Instructions to follow
The required output is the line containing "Select the Base Frequency 1.61 GHz value" followed by each line through the end of the data below, repeated exactly and with nothing added.

Excerpts from a dataset:
• • • •

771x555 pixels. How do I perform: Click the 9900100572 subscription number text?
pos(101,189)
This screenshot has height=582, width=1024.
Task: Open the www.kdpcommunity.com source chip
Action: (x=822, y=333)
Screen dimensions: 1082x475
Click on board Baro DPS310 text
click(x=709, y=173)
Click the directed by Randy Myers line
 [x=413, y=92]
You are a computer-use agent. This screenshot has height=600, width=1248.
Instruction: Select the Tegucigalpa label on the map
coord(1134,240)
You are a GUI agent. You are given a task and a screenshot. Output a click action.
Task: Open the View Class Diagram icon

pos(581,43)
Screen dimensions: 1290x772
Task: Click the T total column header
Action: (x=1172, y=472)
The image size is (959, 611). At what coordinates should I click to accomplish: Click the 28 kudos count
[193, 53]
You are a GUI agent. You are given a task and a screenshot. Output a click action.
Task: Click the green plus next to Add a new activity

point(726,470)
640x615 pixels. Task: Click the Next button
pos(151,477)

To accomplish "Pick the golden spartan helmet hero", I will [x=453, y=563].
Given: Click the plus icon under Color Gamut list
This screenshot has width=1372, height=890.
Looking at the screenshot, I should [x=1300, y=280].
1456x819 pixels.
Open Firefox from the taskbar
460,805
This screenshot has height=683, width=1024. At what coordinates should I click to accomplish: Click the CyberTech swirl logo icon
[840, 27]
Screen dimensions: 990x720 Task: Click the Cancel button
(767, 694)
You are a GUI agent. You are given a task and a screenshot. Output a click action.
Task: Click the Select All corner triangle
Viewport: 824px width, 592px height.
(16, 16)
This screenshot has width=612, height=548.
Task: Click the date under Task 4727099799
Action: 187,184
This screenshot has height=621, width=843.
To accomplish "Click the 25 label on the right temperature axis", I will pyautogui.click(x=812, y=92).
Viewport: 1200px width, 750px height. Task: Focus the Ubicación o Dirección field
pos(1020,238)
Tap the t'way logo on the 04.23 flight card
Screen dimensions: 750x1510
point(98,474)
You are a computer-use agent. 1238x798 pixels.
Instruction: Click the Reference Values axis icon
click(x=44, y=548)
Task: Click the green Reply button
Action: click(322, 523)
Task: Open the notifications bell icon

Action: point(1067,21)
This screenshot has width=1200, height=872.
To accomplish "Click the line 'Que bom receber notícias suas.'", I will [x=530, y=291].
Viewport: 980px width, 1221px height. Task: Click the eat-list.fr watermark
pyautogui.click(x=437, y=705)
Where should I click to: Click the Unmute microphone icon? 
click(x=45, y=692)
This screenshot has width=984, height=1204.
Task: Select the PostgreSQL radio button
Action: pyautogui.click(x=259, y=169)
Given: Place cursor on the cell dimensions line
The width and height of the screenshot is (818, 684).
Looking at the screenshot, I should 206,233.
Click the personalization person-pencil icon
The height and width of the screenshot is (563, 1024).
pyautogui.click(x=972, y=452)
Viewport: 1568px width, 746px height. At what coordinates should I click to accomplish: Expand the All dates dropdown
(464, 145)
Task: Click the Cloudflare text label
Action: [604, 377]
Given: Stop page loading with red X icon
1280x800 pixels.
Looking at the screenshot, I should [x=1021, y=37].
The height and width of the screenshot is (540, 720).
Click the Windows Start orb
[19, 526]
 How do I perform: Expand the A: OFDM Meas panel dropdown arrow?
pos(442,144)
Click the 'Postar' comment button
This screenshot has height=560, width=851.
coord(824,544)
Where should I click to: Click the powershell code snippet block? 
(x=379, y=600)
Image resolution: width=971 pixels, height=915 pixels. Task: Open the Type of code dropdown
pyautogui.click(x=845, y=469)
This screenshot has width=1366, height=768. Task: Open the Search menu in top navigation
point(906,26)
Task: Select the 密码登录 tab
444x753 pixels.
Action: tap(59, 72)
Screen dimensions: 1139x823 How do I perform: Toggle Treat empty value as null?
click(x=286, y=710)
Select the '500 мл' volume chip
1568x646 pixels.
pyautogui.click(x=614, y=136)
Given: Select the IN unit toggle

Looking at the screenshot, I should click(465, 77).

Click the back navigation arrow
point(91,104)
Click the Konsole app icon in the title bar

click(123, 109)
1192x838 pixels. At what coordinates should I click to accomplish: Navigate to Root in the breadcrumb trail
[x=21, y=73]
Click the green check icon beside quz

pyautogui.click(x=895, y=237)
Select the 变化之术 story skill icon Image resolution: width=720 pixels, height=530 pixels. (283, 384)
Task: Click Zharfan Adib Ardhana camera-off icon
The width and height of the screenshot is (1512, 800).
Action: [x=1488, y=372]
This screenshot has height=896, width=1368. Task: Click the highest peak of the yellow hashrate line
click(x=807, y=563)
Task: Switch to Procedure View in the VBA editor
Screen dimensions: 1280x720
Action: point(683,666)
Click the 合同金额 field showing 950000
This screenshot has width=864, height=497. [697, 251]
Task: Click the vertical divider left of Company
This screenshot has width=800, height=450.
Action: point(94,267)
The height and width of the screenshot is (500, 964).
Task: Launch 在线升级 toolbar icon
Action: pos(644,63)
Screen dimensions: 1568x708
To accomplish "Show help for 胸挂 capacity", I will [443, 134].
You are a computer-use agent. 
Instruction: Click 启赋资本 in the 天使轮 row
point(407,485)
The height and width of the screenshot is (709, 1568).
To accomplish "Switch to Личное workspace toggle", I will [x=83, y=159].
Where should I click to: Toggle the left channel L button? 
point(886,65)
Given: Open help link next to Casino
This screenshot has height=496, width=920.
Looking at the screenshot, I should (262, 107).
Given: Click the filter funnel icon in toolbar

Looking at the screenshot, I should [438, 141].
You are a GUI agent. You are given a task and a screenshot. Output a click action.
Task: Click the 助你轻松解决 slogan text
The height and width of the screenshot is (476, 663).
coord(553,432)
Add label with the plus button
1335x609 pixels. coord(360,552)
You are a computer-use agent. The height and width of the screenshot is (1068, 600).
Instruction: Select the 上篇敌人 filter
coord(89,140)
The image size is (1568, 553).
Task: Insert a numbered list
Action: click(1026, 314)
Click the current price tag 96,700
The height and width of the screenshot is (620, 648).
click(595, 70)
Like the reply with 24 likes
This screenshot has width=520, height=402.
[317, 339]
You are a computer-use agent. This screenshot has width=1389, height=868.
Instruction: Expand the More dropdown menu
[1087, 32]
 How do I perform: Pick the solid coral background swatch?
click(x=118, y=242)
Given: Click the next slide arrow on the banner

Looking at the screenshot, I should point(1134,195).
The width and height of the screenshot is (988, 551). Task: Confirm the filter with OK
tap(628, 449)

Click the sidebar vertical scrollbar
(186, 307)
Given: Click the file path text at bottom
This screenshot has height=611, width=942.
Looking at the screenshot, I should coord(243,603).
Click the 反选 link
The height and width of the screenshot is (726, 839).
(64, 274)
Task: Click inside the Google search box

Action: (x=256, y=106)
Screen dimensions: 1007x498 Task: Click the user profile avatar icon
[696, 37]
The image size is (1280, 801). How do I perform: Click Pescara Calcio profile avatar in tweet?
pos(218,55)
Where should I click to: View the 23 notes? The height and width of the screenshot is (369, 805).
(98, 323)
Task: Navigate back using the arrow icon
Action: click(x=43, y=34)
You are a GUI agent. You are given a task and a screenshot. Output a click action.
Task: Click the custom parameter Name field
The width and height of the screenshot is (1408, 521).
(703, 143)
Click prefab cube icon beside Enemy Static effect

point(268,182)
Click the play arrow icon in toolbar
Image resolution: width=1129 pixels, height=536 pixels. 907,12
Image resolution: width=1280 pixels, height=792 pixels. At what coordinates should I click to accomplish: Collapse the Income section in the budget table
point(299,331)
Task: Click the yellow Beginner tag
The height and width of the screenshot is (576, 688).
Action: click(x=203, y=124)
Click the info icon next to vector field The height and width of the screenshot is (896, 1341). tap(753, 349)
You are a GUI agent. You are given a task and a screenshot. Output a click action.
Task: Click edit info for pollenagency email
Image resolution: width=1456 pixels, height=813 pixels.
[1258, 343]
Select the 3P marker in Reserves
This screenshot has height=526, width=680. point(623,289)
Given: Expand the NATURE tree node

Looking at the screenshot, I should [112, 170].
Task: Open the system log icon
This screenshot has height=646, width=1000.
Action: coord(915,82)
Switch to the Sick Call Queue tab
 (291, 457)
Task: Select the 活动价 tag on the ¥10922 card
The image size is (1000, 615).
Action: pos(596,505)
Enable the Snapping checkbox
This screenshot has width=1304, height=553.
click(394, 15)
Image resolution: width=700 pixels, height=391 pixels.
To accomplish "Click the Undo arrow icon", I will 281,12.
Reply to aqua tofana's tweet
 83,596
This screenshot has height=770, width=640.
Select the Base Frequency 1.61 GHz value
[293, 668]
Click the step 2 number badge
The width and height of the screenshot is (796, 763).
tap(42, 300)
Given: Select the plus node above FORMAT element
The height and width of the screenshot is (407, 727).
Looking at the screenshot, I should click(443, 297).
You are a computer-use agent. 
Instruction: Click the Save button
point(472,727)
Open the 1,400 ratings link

• • • •

Output for this exercise
Select the Base Frequency 1.61 GHz value
[293, 668]
Click the step 2 number badge
The width and height of the screenshot is (796, 763).
tap(42, 300)
Given: Select the plus node above FORMAT element
The height and width of the screenshot is (407, 727).
Looking at the screenshot, I should click(443, 297).
You are a computer-use agent. 
Instruction: Click the Save button
point(472,727)
Open the 1,400 ratings link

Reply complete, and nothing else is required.